» **Do this**
Identify each line in the entries below that contains the string "size", and copy every such line in full.

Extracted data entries
======
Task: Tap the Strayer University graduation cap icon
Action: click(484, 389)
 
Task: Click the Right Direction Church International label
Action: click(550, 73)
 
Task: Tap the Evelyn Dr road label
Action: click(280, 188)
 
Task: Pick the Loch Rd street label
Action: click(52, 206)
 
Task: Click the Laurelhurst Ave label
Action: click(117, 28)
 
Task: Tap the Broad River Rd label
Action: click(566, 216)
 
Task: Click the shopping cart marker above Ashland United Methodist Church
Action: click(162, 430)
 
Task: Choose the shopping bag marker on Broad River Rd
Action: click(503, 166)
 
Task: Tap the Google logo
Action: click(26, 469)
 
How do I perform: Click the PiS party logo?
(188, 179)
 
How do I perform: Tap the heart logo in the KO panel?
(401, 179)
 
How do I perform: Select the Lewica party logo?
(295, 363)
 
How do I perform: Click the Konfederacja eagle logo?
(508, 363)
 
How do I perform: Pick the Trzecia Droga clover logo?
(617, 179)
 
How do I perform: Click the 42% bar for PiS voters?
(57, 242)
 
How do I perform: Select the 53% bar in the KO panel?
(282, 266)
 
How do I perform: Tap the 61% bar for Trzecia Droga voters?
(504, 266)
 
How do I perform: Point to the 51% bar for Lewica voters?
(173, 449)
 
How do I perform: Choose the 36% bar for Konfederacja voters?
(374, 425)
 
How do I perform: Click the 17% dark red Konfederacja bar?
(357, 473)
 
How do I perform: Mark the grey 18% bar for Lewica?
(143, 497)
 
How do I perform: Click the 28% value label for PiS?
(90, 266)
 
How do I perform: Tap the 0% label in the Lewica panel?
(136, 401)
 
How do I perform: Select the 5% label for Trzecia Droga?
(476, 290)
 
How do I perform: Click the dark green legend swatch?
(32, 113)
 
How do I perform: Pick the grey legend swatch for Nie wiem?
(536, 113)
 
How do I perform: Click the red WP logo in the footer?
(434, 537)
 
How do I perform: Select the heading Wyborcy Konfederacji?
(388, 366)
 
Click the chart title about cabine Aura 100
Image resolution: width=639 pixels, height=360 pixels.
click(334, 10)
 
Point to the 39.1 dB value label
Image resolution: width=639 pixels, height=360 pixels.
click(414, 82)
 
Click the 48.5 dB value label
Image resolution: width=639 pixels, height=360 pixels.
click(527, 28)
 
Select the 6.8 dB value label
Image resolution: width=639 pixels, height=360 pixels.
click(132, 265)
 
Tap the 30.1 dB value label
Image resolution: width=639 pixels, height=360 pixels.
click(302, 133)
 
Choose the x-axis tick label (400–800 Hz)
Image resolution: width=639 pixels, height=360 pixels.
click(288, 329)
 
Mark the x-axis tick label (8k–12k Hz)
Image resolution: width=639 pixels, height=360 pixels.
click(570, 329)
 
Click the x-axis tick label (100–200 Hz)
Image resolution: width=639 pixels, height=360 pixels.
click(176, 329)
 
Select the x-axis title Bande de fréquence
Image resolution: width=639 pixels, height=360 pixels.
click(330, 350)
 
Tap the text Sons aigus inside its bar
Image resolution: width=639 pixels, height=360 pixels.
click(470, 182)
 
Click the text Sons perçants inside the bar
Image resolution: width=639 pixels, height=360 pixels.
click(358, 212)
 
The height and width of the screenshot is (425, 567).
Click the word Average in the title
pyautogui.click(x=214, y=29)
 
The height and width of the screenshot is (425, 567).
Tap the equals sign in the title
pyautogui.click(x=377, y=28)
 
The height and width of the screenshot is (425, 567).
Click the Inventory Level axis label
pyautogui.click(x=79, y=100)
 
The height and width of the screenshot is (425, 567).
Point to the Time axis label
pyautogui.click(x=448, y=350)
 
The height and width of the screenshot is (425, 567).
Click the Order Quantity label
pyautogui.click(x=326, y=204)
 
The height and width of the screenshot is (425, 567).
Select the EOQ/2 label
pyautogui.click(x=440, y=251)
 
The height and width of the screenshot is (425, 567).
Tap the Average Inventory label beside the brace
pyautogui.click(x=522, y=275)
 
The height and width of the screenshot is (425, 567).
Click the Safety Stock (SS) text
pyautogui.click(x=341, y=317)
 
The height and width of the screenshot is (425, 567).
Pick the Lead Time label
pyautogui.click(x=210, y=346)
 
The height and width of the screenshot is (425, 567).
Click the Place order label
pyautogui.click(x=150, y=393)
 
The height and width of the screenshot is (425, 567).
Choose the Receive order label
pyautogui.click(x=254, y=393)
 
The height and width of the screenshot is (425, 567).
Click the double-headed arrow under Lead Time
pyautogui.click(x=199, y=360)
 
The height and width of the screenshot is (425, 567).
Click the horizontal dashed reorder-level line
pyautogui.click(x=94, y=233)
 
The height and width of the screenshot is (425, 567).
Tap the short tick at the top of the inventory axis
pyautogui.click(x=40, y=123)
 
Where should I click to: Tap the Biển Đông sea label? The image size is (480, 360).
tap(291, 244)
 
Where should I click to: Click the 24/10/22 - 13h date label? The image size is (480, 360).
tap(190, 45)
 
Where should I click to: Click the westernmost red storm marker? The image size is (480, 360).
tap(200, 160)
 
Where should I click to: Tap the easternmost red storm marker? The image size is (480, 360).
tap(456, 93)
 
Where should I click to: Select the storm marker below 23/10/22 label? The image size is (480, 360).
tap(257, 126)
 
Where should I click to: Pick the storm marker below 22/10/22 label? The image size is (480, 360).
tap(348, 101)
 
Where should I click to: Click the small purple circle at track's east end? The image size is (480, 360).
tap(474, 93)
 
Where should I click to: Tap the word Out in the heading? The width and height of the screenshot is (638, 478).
======
» **Correct result**
Where should I click to: Tap the Biển Đông sea label? The image size is (480, 360).
Where should I click to: Click the 24/10/22 - 13h date label? The image size is (480, 360).
Where should I click to: Click the westernmost red storm marker? The image size is (480, 360).
Where should I click to: Tap the easternmost red storm marker? The image size is (480, 360).
Where should I click to: Select the storm marker below 23/10/22 label? The image size is (480, 360).
Where should I click to: Pick the storm marker below 22/10/22 label? The image size is (480, 360).
Where should I click to: Click the small purple circle at track's east end? The image size is (480, 360).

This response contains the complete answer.